エルザに会いに行く手前で交わした会話から、今は余計にだろう。
触れられた箇所がじんわりと温かい。大きな掌の感触に不快感はなく、昔からよく知る安心させるものだ。
「すみません」
声をかけなかった自分の判断を悔やみ、セシリアは神妙に謝った。
「そのときは俺が診てやるさ」
茶々を入れるジェイドを無視して、ルディガーは預かってきたセシリアの外套を彼女に羽織らせる。セシリアは瓶を抱えているので下手に抵抗できず、素直に受け入れた。
その様子を見ていたジェイドがさらにルディガーに声をかける。
「わざわざ俺にまで見せつける必要はないぞ」
「なんのことだい?」
ジェイドの方を見ずにだが、今度はルディガーがさらっと答えた。
「で、懐かしの婚約者との再会はどうだった? さぞや盛り上がったんだろ」
そこでルディガーはジェイドの方に顔を向けた。あからさまな嫌悪感を滲ませて、その眼差しは鋭い。セシリアに見せていた表情とは真逆だ。
「話す内容は主にドリスのことさ」
ドリスの名前が挙がり、セシリアが反応を示す。ルディガーは一度セシリアと目を合わせてから説明を続けた。

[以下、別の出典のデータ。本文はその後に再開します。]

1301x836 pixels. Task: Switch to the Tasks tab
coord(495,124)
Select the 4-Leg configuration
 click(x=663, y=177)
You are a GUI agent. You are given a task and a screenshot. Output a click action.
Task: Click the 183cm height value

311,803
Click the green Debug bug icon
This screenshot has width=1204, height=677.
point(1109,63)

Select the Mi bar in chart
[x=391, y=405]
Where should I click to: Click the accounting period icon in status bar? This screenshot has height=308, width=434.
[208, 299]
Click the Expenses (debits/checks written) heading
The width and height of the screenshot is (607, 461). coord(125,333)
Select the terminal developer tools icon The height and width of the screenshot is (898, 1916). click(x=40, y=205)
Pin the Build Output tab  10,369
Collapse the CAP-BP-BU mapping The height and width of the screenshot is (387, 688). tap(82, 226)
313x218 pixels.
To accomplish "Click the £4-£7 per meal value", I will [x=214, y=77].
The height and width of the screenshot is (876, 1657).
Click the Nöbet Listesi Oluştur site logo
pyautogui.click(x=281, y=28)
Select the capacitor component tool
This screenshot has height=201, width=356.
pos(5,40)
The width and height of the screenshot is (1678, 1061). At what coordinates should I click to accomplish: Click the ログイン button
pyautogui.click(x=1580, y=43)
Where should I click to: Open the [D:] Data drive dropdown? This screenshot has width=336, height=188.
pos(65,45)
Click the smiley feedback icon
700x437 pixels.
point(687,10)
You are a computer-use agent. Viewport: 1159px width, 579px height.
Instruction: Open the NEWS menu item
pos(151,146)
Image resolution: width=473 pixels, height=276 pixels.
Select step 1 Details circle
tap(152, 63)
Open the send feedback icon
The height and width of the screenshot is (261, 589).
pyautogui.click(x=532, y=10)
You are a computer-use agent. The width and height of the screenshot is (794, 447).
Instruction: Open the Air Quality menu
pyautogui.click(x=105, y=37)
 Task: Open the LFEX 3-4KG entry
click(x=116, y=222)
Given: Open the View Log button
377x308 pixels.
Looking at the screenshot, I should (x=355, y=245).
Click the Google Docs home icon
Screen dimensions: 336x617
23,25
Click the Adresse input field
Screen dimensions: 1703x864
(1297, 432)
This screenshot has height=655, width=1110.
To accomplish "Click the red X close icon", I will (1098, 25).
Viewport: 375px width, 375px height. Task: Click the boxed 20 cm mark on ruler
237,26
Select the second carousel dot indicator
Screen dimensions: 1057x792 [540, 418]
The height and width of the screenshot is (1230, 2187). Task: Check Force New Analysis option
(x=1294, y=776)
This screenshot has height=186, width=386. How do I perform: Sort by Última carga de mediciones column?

「ドリスの想い人は友人キャミーの三つ年上の兄、キースらしい。元々ドリスは行動派で彼に会うべくキャミーの家はもちろん、友人の家を訪れたり招いたりも頻繁にしている。身元はしっかりしているとはいえ、そこの繋がりで妙な美容法にはまっているのかもしれないな」
おそらくエルザから聞いたのだろう。自分以上にドリスの情報を掴んでいる上官にセシリアは舌を巻く。同時に自分の力不足に顔をしかめた。
ジェイドが問う。
「交友関係が広いのも考えものだな。で、そのキースとやらは細身の女が好きなのか?」
「前に交際していた女性が痩せ型だったとは聞いている。おかげでドリスも食事制限をしたり、あれこれ努力しているらしいが……」
ルディガーがそこで一度言葉を句切った。やや声のトーンを落として続ける。
「痩せたというより顔色が悪いときもあると心配していた」
誰が、とは言わなかったが聞くまでもない。セシリアの胸がやはり勝手に痛む。ルディガーはジェイドに告げた。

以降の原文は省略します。